Jim Zemlin, Executive Director of the Linux Foundation, echoed this sentiment, calling AGNTCY a groundwork for secure, interoperable agent ecosystems that enhance transparency, efficiency, and trust in AI networks. Support from partners is strong. Dell Technologies’ CTO John Roese, Google Cloud’s Rao Surapaneni, Oracle’s Roger Barga, and Red Hat’s Steve Watt have all joined AGNTCY as founding members, reinforcing the open-source push. Many other companies, over 75 contributors are already backing the initiative.

Analysts believe AGNTCY could become a standard infrastructure layer for agentic systems, especially as AI agents proliferate. A recent estimate by Bank of America projects that AI agent deployments may generate up to 80 billion interactions daily, intensifying the need for protocols that support discovery, messaging, identity, and observability at scale.
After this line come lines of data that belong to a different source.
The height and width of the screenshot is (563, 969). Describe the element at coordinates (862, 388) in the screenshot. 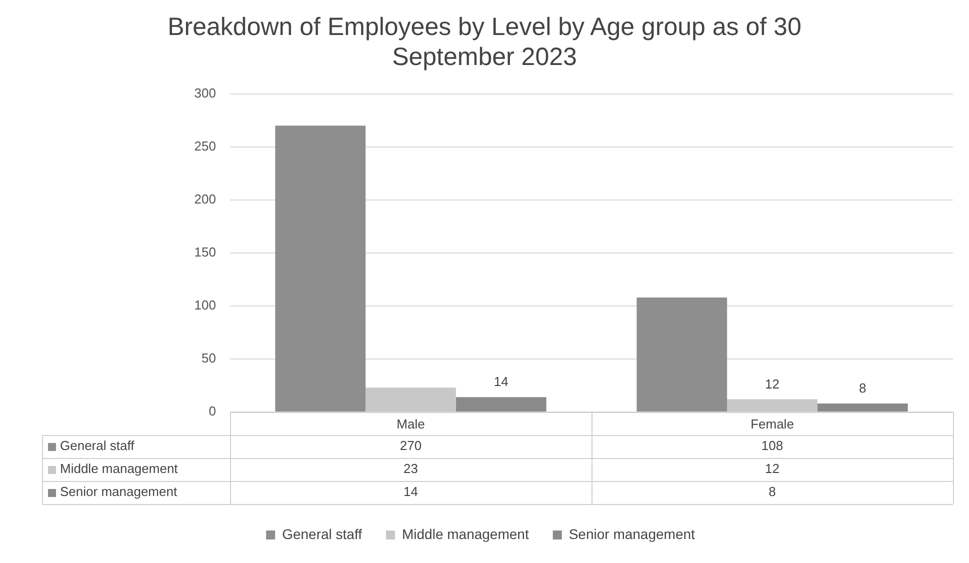

I see `annotation: 8` at that location.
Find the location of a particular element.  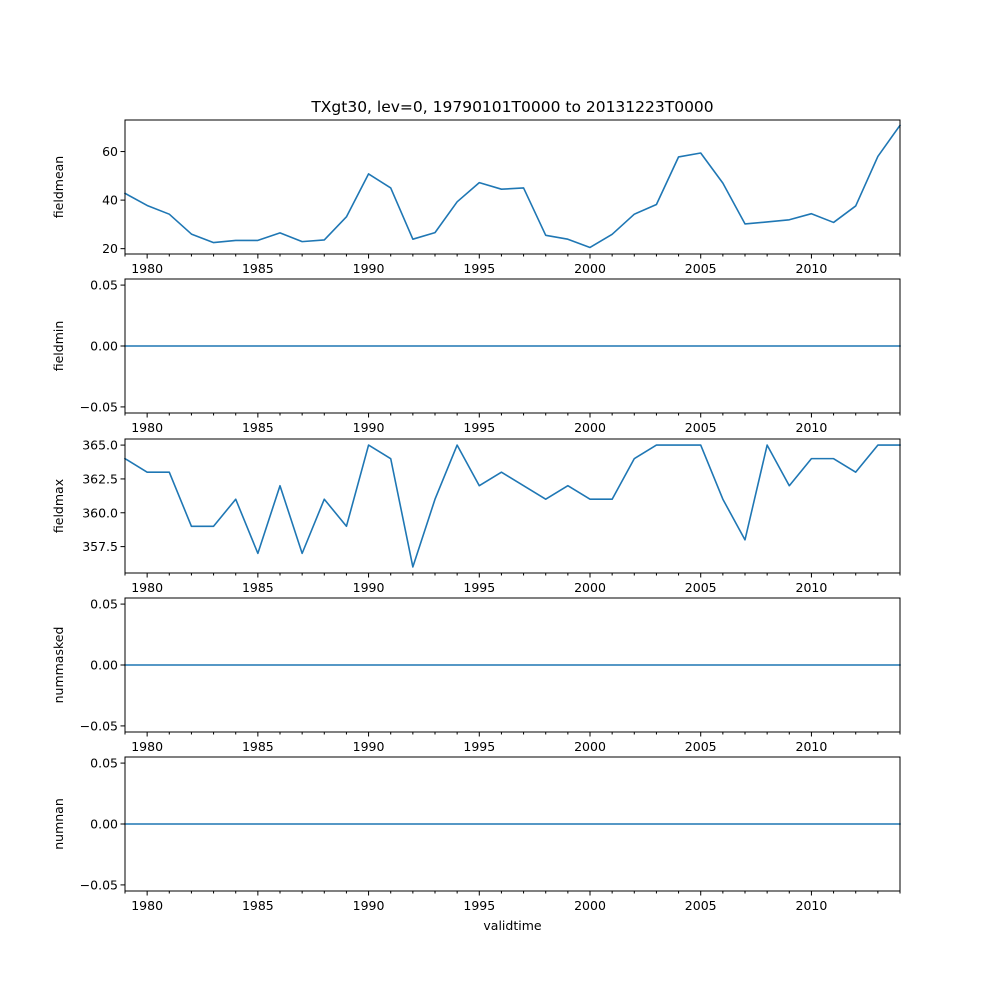

fieldmax-axes-frame is located at coordinates (512, 506).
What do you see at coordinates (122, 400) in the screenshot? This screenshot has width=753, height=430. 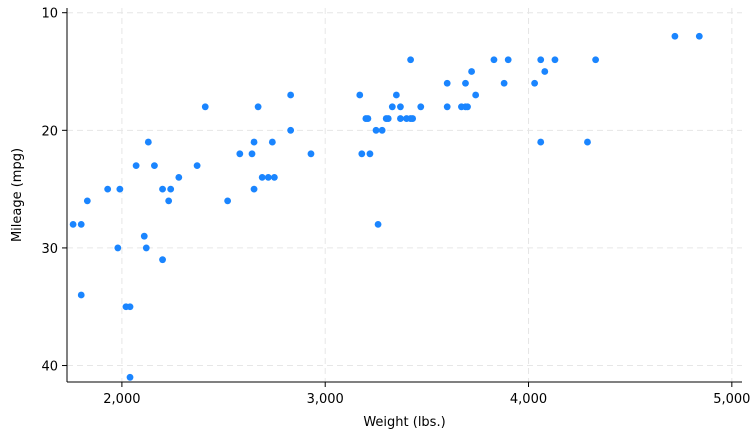 I see `x-tick-label: 2,000` at bounding box center [122, 400].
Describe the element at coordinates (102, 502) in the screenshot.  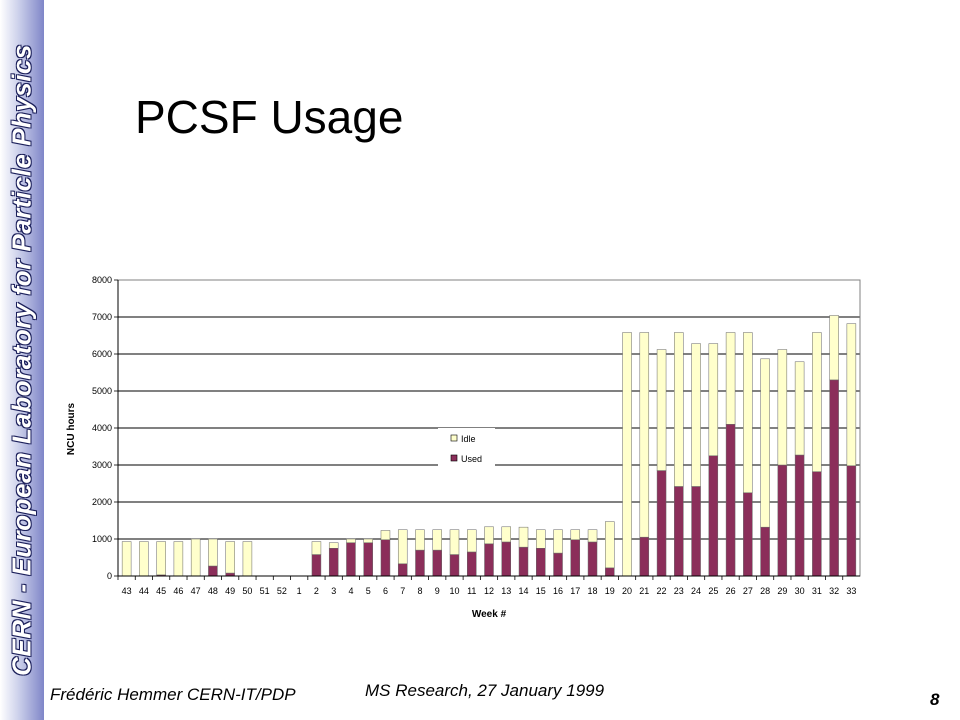
I see `y-tick-label: 2000` at that location.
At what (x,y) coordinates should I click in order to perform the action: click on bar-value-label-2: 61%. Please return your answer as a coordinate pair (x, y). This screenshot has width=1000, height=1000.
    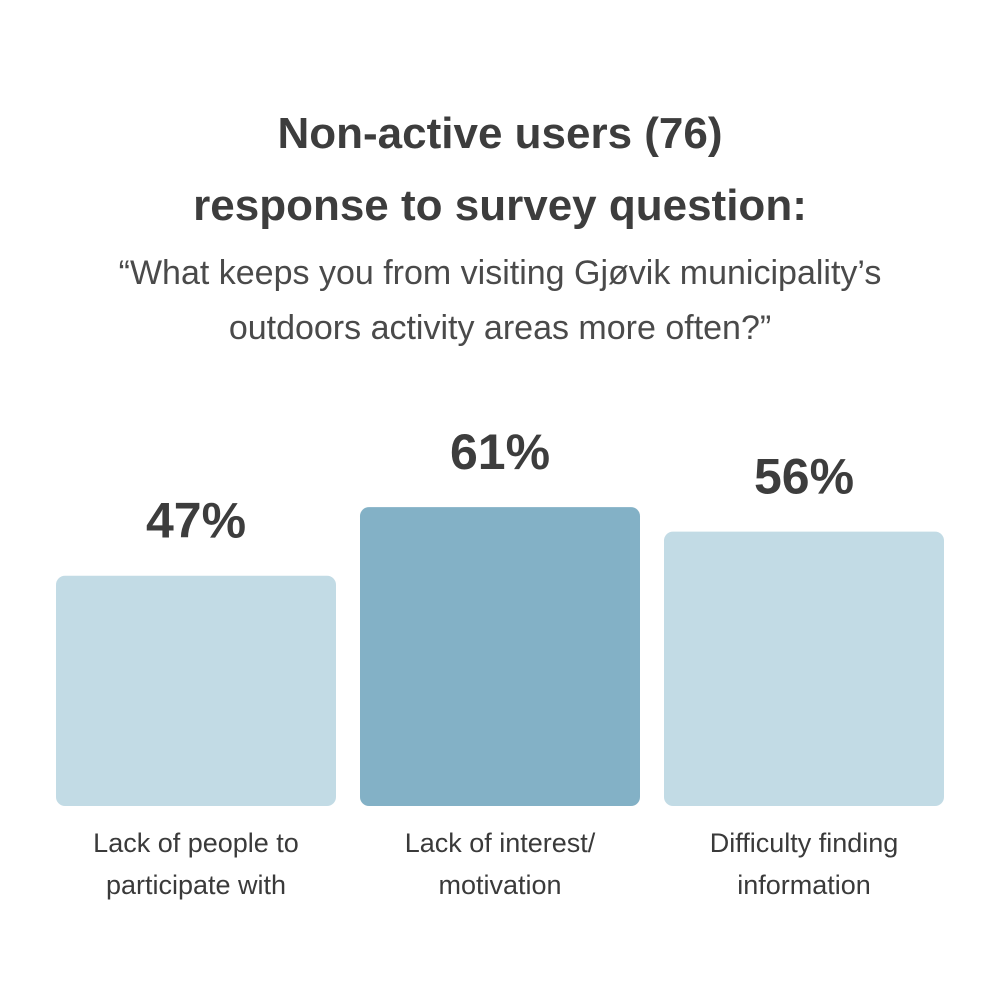
    Looking at the image, I should click on (500, 452).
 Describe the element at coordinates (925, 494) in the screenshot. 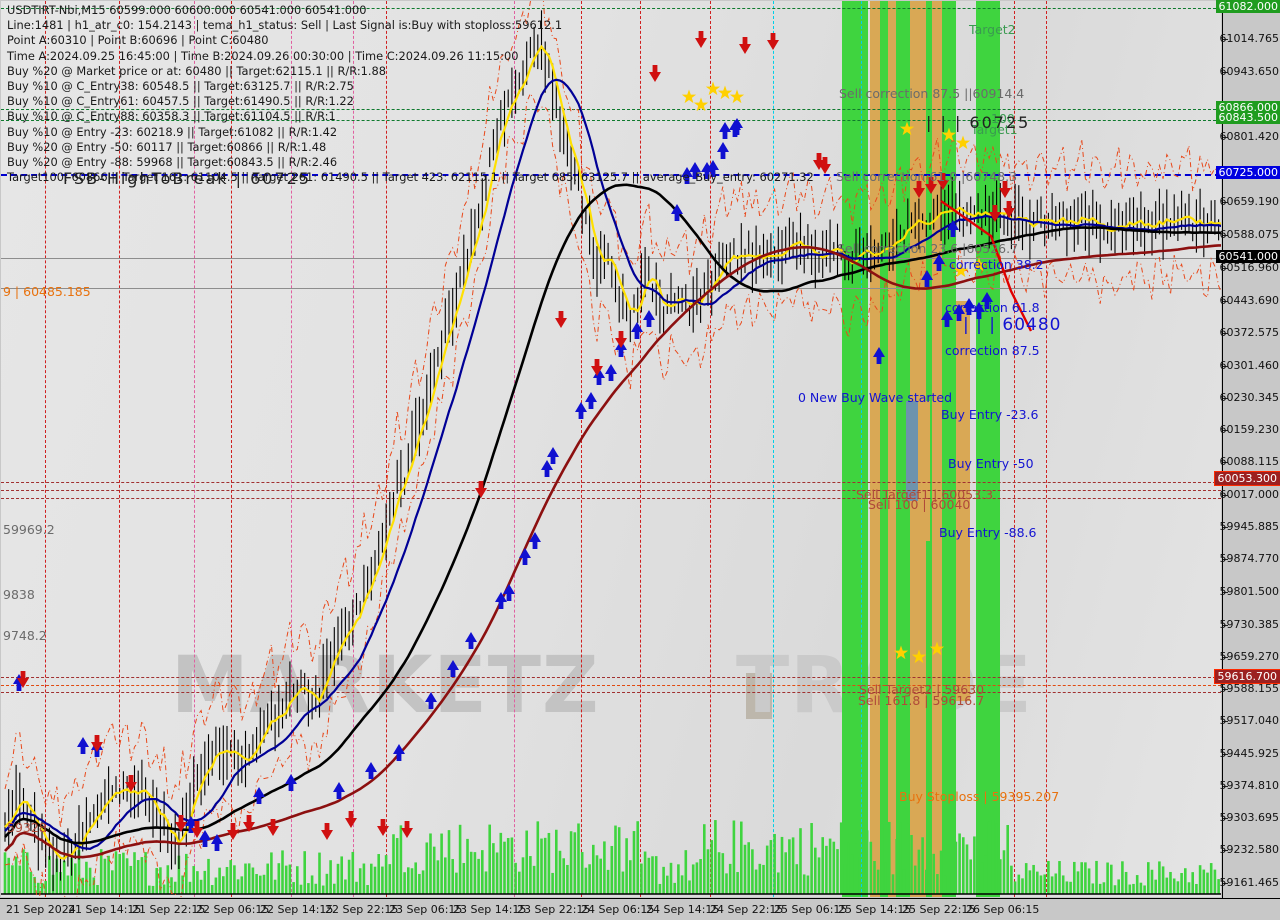

I see `chart-annotation: Sell Target1 | 60053.3` at that location.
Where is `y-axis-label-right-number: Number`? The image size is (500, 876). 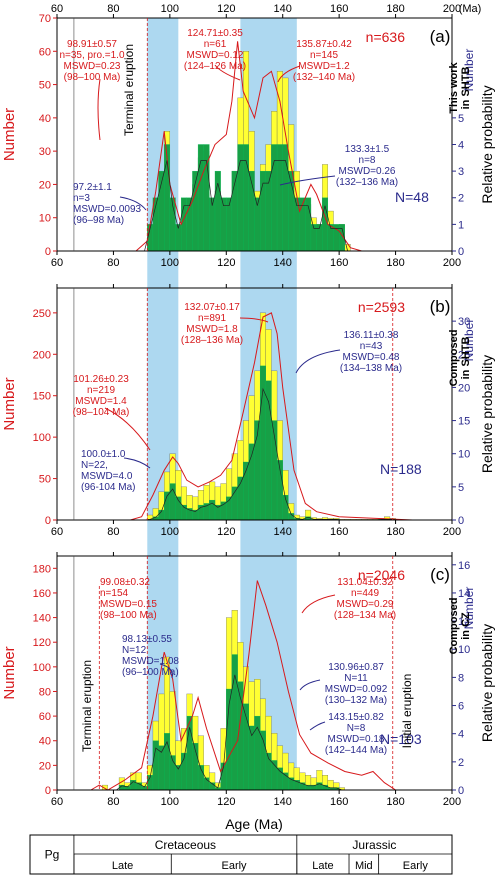
y-axis-label-right-number: Number is located at coordinates (469, 608).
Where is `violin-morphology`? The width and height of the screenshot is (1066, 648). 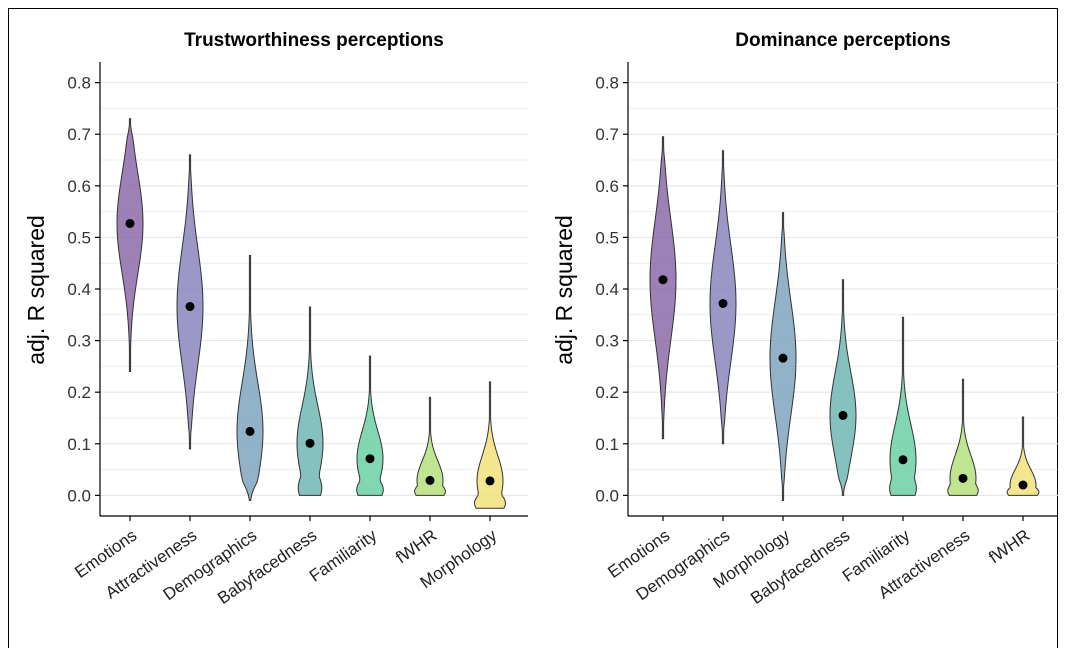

This donation comes amid broader open-source trends in AI. Notably, Google already contributed the A2A protocol to the Linux Foundation earlier this year. AGNTCY builds on that foundation, offering end-to-end agent lifecycle support from build to runtime execution.

By contributing AGNTCY to a neutral governance body, Cisco aims to accelerate the emergence of an interoperable, secure, and vendor-agnostic agent ecosystem. As enterprises deploy workflows spanning ServiceNow, Salesforce, robotics, and AI models, AGNTCY promises to become the connective tissue that enables reliable, multi-agent coordination at internet scale.